Brain UK study ref: 18/005,
Lay summary,
Project status: Closed
An Investigation of the Clinical Utility of Genetic and Epigenetic Profiling in Glioma
Dr Rosalind Ganderton, University Hospital Southampton
Genetic tests are becoming increasing important in how we diagnose and treat brain cancer. Currently, tests are done one at a time, using different methods, and it is not possible to do every single test that might be of relevance. New genetic technologies mean that we can now look at everyone’s entire DNA sequence at a cost a little more than a current single genetic test. Having all this genetic information is helpful in diagnosing the patients’ disease and what treatment would be best for them. A number of our patients have volunteered for their DNA to be sequenced in this way, as part of the 100,000 genomes project. We would like to look at this data and relate it to another big genetic test called ‘genome-wide methylation analysis’. We have a rare opportunity to link all the scientific data together with very good clinical information about the patient, their disease and how they are doing now.

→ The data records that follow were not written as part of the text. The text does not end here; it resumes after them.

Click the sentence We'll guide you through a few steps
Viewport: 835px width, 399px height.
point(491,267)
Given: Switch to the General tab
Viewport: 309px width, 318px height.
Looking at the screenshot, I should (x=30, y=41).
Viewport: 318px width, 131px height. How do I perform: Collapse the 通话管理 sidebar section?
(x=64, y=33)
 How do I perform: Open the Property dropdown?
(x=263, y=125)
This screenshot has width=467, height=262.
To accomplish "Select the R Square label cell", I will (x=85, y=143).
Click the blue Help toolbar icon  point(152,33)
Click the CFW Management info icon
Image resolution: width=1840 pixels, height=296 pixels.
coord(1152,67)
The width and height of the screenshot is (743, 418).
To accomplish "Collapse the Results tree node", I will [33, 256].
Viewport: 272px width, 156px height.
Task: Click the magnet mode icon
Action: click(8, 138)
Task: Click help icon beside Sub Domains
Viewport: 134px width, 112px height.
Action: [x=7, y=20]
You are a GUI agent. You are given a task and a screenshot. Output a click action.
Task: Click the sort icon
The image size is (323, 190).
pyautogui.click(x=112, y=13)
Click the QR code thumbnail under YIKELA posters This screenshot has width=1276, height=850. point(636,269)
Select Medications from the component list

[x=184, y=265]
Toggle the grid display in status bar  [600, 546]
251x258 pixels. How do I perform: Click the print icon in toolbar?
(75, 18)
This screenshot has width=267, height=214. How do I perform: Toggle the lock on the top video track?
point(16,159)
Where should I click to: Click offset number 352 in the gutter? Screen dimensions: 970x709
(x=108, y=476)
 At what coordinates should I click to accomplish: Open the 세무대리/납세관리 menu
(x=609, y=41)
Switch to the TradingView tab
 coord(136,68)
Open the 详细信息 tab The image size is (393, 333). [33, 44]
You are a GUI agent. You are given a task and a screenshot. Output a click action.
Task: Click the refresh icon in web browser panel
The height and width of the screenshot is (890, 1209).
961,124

We want to see if this combined information can be used to provide a more accurate diagnosis and maybe give better information about the long-term outcome for patients. It is also possible it could be used to guide a more personalized therapy programme for patients. Additionally, if all of the tests could be done together, it could produce a more streamline cost-effective Laboratory service, at a time when there is work pressure in all parts of the NHS.